Character encoding issues can arise from a variety of causes, the most common of which is simply copying and pasting content from a browser into another data store. If the source content is not UTF-8 or 16 encoded and the target location unwittingly accepts any encoding you hand it, it’s possible odd character representations will occur. And when that happens, you might not even know it until something needs to convey the copied information through a secondary process such as an integration flow.
How does “cut and paste” affect character encoding and what can go wrong?
First of all, a text editor’s internal representation of text has no bearing on how the text is encoded (serialized) when you save the file. So a document is not “in” an encoding; it’s a sequence of abstract characters. When the document is saved to a file (or transmitted over the network) then it gets encoded.
It’s up to each application to decide what it puts on the clipboard. Typically, a windows app that knows what it’s doing will put a number of different representations on the clipboard. When you paste in the other app, the app will look for the representation that best suits its need.
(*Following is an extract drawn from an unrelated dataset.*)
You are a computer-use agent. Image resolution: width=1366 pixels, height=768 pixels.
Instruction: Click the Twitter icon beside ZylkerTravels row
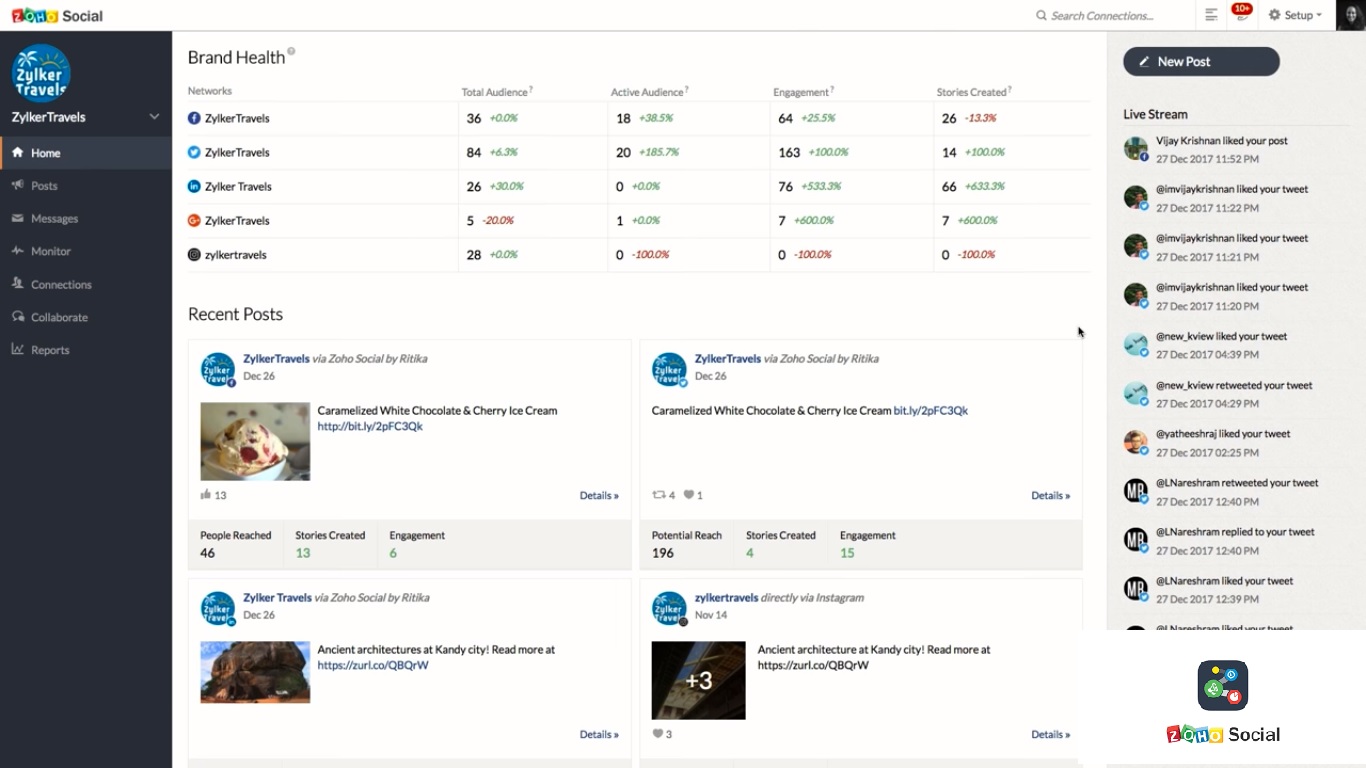coord(195,152)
In your case, a text editor (that knows what it’s doing) will put a Unicode representation of a selected string onto the clipboard (where Unicode, in Windows, is typically moved around as UTF-16, but that’s not important). When you paste in the other app, it will insert that sequence of Unicode characters into the document at the selection point.
Copy/Paste is not the only way to introduce encoding instances. APIs, when used improperly, can result in characters that are not encoded properly. Custom keyboard maps and apps can do this. Poorly-constructed apps (regardless of OS) can do this.
One of the hallmarks of an encoding issue is a tertiary process that removes (or sanitizes bad characters) suddenly causes an app to work as expected, giving you the false sense of comfort knowing that the cause is an underlying platform incapable of dealing with certain characters. Indeed, this is partially true - the platform cannot handle these characters because they are improperly encoded, which is a very different assertion than the platform being unable to handle what you perceive to be a colon or apostrophe.
Without question – setting aside AI and machine-learning – character encoding is the closest computer scientists will ever come to voodoo. It’s complex, it’s difficult to understand, and it is very difficult to debug. But worse, it is the hidden side of computing, a place where perceptions are not typically representations of fact.
I recommend this tutorial on character encoding which will likely create more questions than it will answer. And when that happens, you’ll need this article.
Bottom line - my sense is that the mix of your content process and interchanges of information is causing the issues you have experienced. Deleting characters from a content process and suddenly seeing it work is almost certainly because the characters are non-compliant byte sequences that are being represented to an API that requires UTF or Unicode compliance.